一般的に、脳内におけるノルアドレナリンの増加は『意欲・気力・行動力』を高めて、セロトニンの増加は『抑うつ感・不安感・焦燥感・緊張感』を緩和してマイルドな精神状態を作る効果があると考えられている。
脳内にあるセロトニン(5-HT)の受容体の再取り込みを阻害することで、『抑うつ感(憂鬱感)・意欲減退・興味と喜びの喪失・集中力や思考力の低下・億劫感・無気力・焦燥感・絶望感・悲観』といったうつ病の様々な精神症状を緩和する効果を発現します。
ミアンセリンの商品名……テトラミド(MSD)
平均的な用法・用量……うつ病・抑うつ状態に対しては、1日10mgを初期用量として、1日60mgまで漸増させることが可能である。30mg(1錠10mg)を1日3回(朝・昼・夕)に分けて服用する。
眠気・だるさの副作用が強い場合には、10mg1回(就寝前)を1週間服用してから、昼間の用量を漸増させていく。
夜間の譫妄状態に対して10~30mgを就寝前に1回服用させることもあるが、比較臨床試験では本剤の夜間譫妄に対する有効性は検証されていない。
なお、年齢、症状、経過により適宜減量する。
副作用……口渇・便秘・排尿障害・動悸・頻脈・手の振るえなどの末梢性抗コリン作用。眠気、めまい、吐き気・嘔吐、立ちくらみ、起立性低血圧、倦怠感、脱力感など。不安感、焦燥感、イライラ、衝動性などの精神症状の副作用が出ることもある。抗うつ薬は、他の抗精神薬との相互作用を起こしやすいので、医師に今飲んでいる薬についての情報を提示して指導を受けるようにして下さい。
重大な副作用(発症頻度は低い)……セロトニン症候群(発熱発汗・振戦・不安と混乱・興奮と錯乱など)、悪性症候群(Syndrome malin)、肝機能障害、重症の血液成分障害、重い不整脈、けいれんなど。
注意・禁忌……『注意を要する人』は、緑内障、てんかん、尿のでにくい人、双極性障害(躁うつ病)、統合失調症の素因がある人、衝動性の精神症状を持つ人、妊婦、高齢者、24歳以下の若者(特に10代以下の子供に対しては処方を控えるべきとされる)、希死念慮のある人など。

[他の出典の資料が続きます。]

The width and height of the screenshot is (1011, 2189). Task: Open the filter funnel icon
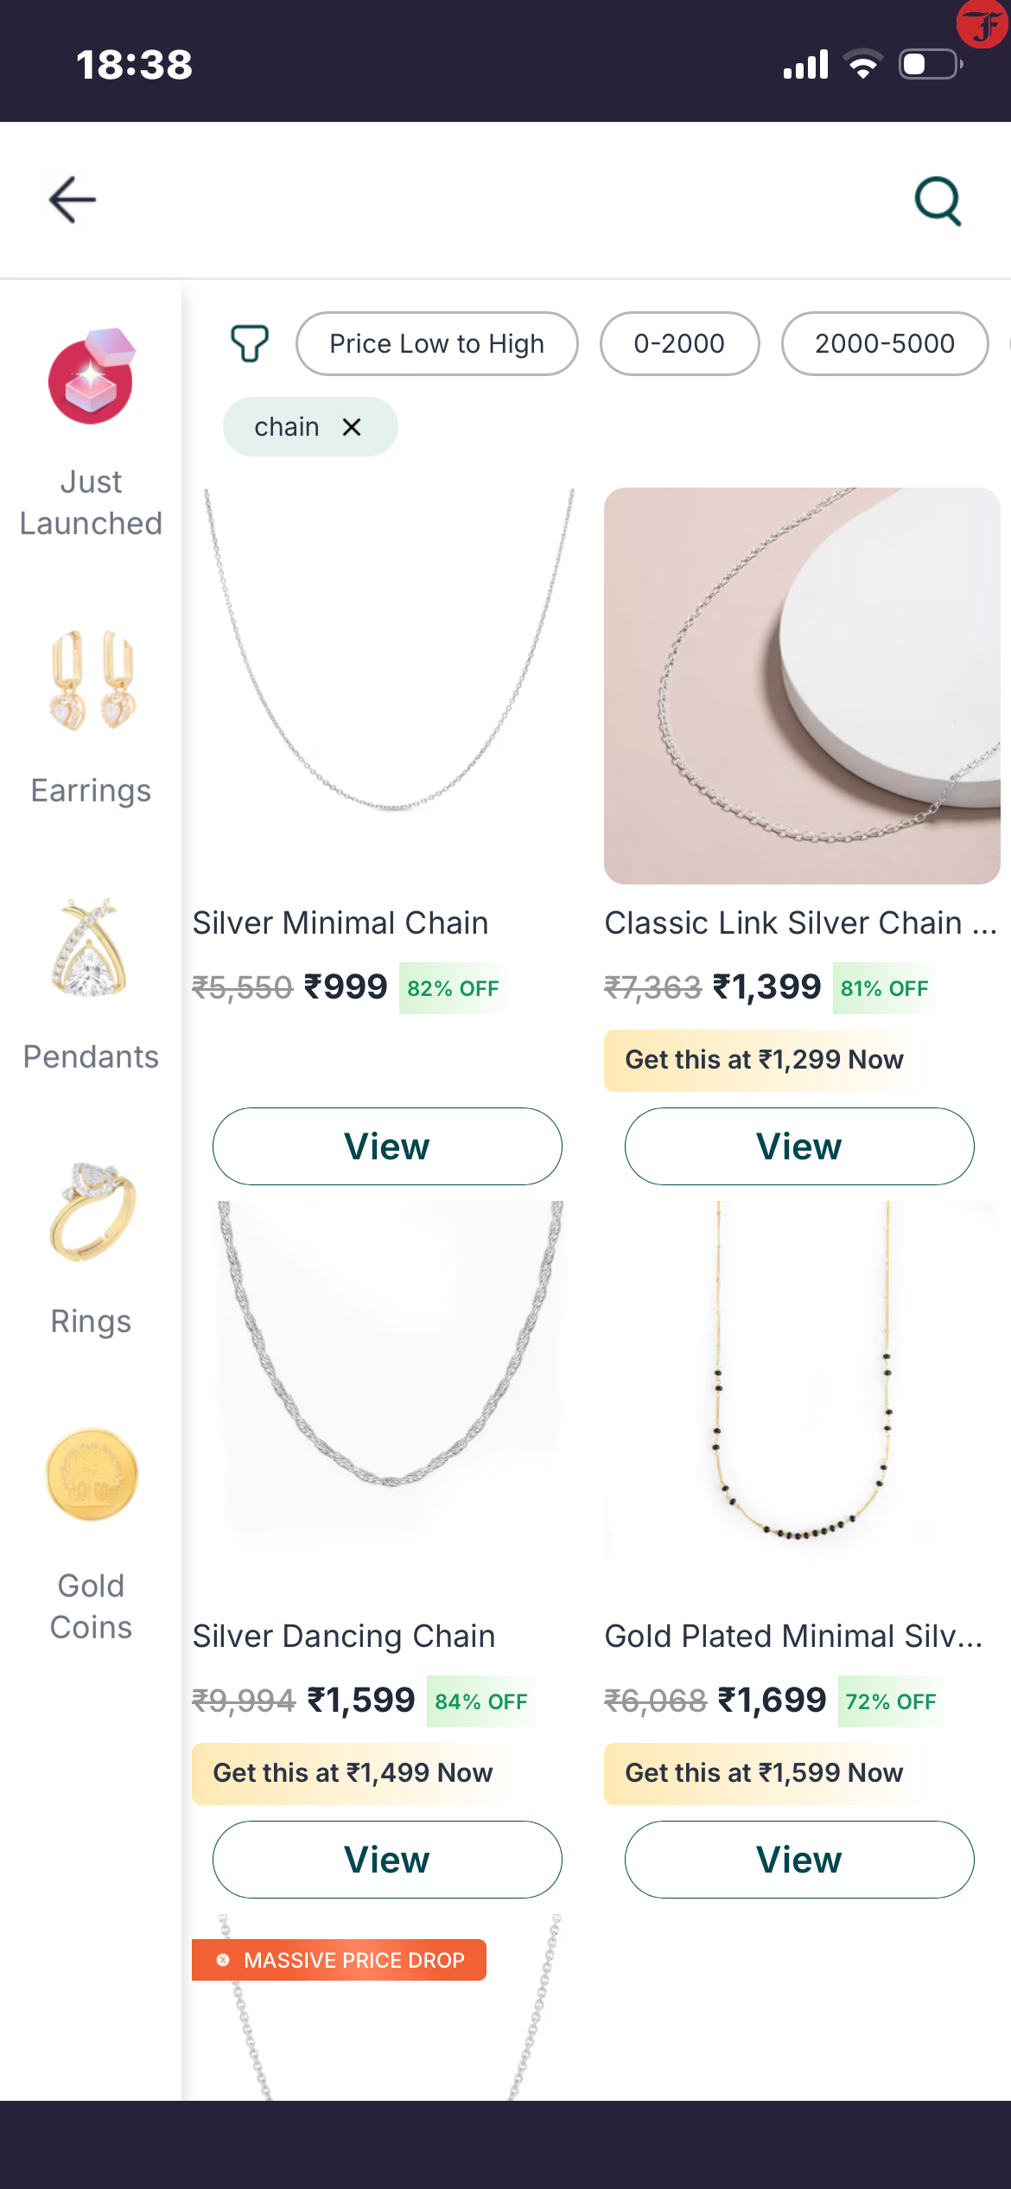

『処方してはいけない禁忌』は、MAO阻害剤(モノアミン酸化酵素阻害剤)を服用している人は禁忌である。本剤で過敏症を起こしたことがある人。抗うつ薬は一般に薬の飲み合わせが難しいので、医師・薬剤師に自分の飲んでいる薬を報告して必ず相談してから服用しなければならない。